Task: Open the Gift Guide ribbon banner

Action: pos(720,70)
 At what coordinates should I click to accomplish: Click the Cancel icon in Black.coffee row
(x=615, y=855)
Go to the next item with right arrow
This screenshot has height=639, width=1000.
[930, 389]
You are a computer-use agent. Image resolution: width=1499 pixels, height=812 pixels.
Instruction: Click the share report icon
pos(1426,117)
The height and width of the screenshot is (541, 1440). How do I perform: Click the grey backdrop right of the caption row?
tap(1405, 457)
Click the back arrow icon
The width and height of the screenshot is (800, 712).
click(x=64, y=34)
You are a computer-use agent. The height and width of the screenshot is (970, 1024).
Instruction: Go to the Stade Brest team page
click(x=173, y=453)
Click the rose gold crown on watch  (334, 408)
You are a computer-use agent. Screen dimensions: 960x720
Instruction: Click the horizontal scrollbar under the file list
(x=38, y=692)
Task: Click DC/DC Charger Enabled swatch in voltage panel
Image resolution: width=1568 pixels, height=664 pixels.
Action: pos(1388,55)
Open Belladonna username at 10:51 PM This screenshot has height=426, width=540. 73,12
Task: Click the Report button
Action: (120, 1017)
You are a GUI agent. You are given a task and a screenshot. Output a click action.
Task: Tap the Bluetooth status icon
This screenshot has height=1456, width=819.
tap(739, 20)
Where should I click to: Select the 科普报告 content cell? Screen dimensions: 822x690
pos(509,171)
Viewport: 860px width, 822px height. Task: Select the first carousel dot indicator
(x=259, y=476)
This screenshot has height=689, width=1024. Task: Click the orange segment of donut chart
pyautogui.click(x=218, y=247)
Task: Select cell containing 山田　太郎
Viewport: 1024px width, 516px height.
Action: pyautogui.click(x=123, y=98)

:::::

§ What you have to do: Return, with no change at all, every line in the entries above from the line containing "The width and" through the line containing "Click the rose".

§ Your solution:
The width and height of the screenshot is (800, 712).
click(x=64, y=34)
You are a computer-use agent. The height and width of the screenshot is (970, 1024).
Instruction: Go to the Stade Brest team page
click(x=173, y=453)
Click the rose gold crown on watch  (334, 408)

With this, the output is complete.